3. Shade-grown:  Did you know that coffee trees are naturally part of the forest understory?  This means that the forest canopy has historically covered coffee trees up until about the 1970's.  Modern coffee plantations have cultivated sun-tolerant trees that are grown in full sun in order to maximize yield.  It's kind of a bummer cutting down that tree canopy though!  The canopy supports a diverse set of species of migratory and resident birds, insects (including bees), reptiles, bats, and other organisms.  It also supports a diversity of plant species.   The lizards and birds serve as a natural pest control and reduce the number of pesticides a plantation may be use. The canopy trees also serve as a carbon capture mechanism and help enrich the soil with nutrients and protect it from erosion.  Maybe one day it won't be just snobby coffee that comes from shade grown plantations, it'll just be where coffee comes from. 

2. Mycotoxin-Free:  Coming in pretty high on the snooty meter is "mycotoxin-free". Mycotoxins are naturally occurring toxins produced by certain molds.  They can be found in a range of foods from grains, fruits, coffee, and other sources.  Very low levels of these toxins are consumed by most people on a daily basis, without any trouble or bother.   But it isn't going overboard for a snobby coffee drinker to pay a little extra for testing to ensure the nearly always trace levels of mycotoxins are a trace of a trace. 

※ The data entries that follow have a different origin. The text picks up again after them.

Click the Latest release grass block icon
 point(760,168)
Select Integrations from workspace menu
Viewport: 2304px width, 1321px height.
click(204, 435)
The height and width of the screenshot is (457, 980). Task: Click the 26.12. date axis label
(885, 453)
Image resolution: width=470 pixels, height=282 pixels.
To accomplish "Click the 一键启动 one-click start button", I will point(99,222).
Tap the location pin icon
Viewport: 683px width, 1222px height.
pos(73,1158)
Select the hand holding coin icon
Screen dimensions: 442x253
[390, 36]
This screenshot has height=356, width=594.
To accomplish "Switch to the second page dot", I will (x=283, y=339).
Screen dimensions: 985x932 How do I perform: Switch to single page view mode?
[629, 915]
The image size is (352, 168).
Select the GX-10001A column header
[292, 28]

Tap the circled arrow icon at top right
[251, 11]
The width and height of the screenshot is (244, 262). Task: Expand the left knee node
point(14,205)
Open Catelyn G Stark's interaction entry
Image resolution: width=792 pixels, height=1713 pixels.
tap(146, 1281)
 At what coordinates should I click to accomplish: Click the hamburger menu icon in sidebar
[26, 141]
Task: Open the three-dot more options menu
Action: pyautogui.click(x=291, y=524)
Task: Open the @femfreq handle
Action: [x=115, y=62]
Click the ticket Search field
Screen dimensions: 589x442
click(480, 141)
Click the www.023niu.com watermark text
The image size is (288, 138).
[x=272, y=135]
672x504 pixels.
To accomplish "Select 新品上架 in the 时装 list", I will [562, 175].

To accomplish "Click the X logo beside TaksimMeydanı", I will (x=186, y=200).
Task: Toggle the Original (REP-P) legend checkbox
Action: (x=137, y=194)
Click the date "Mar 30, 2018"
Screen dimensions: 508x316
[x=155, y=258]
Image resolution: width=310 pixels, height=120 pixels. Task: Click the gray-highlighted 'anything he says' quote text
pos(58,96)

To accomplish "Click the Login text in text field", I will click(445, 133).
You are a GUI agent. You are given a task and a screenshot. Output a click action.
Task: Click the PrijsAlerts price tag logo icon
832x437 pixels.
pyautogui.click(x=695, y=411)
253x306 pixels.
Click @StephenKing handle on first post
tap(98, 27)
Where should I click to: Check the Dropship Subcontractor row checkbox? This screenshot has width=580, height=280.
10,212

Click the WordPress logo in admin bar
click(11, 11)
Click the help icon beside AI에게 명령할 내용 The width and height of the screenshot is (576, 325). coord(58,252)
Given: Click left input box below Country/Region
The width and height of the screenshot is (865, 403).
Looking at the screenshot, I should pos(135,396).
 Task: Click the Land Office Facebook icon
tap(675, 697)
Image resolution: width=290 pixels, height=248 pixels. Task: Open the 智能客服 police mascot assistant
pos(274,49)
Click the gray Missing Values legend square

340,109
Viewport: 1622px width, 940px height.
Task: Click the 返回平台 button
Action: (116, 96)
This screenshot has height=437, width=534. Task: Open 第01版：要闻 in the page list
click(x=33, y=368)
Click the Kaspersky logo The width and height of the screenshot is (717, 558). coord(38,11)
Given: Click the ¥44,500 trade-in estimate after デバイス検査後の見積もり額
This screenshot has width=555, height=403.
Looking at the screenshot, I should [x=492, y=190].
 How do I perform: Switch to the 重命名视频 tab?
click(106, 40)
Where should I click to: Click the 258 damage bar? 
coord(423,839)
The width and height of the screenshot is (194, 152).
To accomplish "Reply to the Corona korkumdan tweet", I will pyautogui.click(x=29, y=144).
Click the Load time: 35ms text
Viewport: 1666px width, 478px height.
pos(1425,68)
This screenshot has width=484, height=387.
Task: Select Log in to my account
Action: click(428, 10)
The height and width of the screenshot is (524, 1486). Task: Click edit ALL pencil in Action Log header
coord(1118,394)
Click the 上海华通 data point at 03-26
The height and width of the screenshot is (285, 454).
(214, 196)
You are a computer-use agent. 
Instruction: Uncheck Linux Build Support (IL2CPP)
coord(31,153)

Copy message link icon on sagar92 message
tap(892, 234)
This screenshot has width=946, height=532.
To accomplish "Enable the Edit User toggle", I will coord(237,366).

1. Terroir:  The snobbiest coffee term of them all. A French term of course.  It encompasses all environmental factors that may affect the taste, characteristics and experience of a coffee.  There are the normal factors like soil composition, rainfall, average temperature, altitude, and amount of sunlight.  But the snobbiest of the snobs know even more about the particular "terroir" of a coffee such as "Oh the western slope of this plantation has rather large bat colony, the guano of which falls upon many of the beans."